**Set task 1**
From the listing below, extract the lines running from the line with "views [763, 380]" up to and including the line with "Honourable is located", and repeat them exactly.
^^^^
/
2021-06-18 QCA Submission meeting notes

2021-06-18 QCA Submission meeting notes

Participants

  • Ben Pritchard

  • @Trevor Gokey

  • @Pavan Behara

  • @David Dotson

Goals

  • User questions/issues, new submissions

  • Science support needs

  • Infrastructure needs / advances

Discussion topics

Item

Presenter

Notes

Item

Presenter

Notes

Server side updates

Ben

  • BP: Updated the server, updated QCPortal package on conda-forge; can still use existing QCFractal managers

    • new fractal release, fixes bugs in QCPortal

    • small but time-consuming database migration complete

      • updates outdated QCElemental models for molecules in DB

  • BP: preparing teaching lessons over next two months, teaching late Aug - Oct

    • will be balancing this against QCArchive management, but won’t be as active

  • BP: once conda-forge package is up for QCFractal 0.15.6, can update managers gradually

User issues / questions



  • PB: compute expansion #210; one validation issue

  • JH: industry benchmark compute expansion #208 looks stuck

    • DD: request to server too big, may be addressed by QCSubmit#108; I will re-review implementation there to verify that the submission chunking should be able to handle cases like this

    • JH: can I use the staging server to try and submit the 76,000 mols?

      • BP: that server is running the next branch, so behavior is different and many things on collections are broken; not sure how useful this will be

      • JH: will stand up a local Snowflake instance to try out submission

  • DD: large datasets: looks like we can handle them gradually, but may hit file size and repo size limits at some point on qca-dataset-submission

    • JH: could we move toward a conda-forge style model that supports many repos, perhaps even single repo for a dataset, and this gives that source data provenance in a way that avoids the issue of a single repo growing without bound

    • TG: another way I can see this happening: we talked about replicating servers, this sounds similar to that?

    • BP: each folks run their own server?

    • TG: I would really like to see federation; like to push datasets to my own local server; using a Github approach would work for me, especially if just push to a repo and the dataset gets handled

    • BP: federation and import/export functionality all comes back to hashing, which I’m working to sort out and remove where possible

    • JH: could have Trevor’s way through Github Actions as well; folks dump their pre-computed data schema into Github, then absorbed into the main QCArchive

      • can also handle what we currently do, which is taking submissions and computing them

    • DD: this approach has some nice properties; could give us nice answers for versioning, DOIs via Zenodo, etc.

    • TG: is there support for querying server via DOI, other identifiers?

      • BP: not currently

    • DD: will write up a proposal for how we could do this, what benefits it would bring, challenges

    • TG: open question - is there any experience with running optimization datasets with more than 100k?

      • problems to anticipate?

      • BP: no real fundamental limit or things you have to do differently at that order of magnitude

Action items

Ben Pritchard will notify when QCFractal 0.15.6 conda-forge package is up; we will update managers gradually afterward
@David Dotson will review qca-dataset-submisison#210; submit
@Joshua Horton will try openff-qcsubmit#108 against a test server of his own, attempt to submit a very large (~76,000 mol) optimization dataset with many compute specs
@David Dotson will review openff-qcsubmit#108 to verify parallelization/chunking approach expected to work well for a submission like qca-dataset-submission#208
@David Dotson will assemble a proposal for next-generation dataset submission and provenance with QCFractal, perhaps adopting a model a la conda-forge

Decisions
^^^^
**Set task 2**
Reproduce the meeting notes from "User issues /" up to and including "the 76,000 mols?", substituting "development server" for "staging server".

(Entries for locating words and elements)
^^^^
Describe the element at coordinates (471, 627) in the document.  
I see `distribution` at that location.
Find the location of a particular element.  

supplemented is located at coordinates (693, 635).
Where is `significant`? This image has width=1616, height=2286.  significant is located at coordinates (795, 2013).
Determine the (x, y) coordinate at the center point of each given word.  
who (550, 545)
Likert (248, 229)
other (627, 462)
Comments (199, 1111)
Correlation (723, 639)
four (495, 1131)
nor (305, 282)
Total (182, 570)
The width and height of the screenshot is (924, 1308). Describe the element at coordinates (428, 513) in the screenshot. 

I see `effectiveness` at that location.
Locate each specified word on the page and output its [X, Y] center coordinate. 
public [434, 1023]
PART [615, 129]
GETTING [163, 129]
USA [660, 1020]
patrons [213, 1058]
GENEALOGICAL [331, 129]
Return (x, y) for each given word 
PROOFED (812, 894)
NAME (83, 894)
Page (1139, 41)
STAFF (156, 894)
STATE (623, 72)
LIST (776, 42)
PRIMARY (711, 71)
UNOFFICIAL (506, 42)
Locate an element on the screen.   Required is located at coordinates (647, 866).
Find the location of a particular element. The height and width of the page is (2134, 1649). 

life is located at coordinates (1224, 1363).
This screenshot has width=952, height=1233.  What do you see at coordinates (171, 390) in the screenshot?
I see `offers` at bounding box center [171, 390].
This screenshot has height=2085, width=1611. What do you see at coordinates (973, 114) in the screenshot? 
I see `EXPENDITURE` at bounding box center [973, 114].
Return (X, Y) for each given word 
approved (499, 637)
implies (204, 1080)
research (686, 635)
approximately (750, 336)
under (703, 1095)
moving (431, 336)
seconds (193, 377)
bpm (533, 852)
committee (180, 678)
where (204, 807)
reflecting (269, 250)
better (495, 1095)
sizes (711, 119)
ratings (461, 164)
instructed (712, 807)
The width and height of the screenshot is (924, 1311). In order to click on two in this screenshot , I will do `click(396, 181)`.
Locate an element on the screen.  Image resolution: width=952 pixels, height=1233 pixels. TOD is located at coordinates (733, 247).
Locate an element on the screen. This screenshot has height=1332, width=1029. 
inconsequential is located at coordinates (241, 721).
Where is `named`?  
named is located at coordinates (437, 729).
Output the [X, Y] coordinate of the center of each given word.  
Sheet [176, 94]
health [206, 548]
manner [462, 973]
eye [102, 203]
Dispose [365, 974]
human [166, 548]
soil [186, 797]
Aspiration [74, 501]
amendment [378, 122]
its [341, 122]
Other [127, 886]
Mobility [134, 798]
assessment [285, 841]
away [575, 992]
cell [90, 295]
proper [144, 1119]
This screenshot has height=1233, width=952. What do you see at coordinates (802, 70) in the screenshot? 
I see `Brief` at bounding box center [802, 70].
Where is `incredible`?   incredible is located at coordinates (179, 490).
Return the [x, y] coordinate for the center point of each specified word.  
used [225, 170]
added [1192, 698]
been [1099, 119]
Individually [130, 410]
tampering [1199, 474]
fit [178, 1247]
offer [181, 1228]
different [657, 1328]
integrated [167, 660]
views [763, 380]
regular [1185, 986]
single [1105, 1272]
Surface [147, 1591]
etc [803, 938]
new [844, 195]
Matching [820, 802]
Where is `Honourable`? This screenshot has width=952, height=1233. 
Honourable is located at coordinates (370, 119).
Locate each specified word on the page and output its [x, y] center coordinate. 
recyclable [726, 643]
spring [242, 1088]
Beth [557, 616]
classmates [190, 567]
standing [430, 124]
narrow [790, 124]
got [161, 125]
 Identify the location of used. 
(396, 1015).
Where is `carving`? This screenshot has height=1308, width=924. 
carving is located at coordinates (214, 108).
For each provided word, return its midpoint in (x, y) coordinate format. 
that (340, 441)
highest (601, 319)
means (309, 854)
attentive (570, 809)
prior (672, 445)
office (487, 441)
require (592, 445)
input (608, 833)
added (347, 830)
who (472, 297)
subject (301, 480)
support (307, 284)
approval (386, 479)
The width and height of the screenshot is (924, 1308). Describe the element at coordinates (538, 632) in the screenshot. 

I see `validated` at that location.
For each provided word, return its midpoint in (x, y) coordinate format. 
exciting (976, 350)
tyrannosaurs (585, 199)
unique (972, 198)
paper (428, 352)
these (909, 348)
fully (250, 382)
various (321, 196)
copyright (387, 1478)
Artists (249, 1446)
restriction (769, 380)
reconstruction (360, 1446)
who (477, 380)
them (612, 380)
^^^^
**Final answer 1**
views [763, 380]
regular [1185, 986]
single [1105, 1272]
Surface [147, 1591]
etc [803, 938]
new [844, 195]
Matching [820, 802]
Where is `Honourable`? This screenshot has width=952, height=1233. 
Honourable is located at coordinates (370, 119).

**Final answer 2**
User issues / questions



  • PB: compute expansion #210; one validation issue

  • JH: industry benchmark compute expansion #208 looks stuck

    • DD: request to server too big, may be addressed by QCSubmit#108; I will re-review implementation there to verify that the submission chunking should be able to handle cases like this

    • JH: can I use the development server to try and submit the 76,000 mols?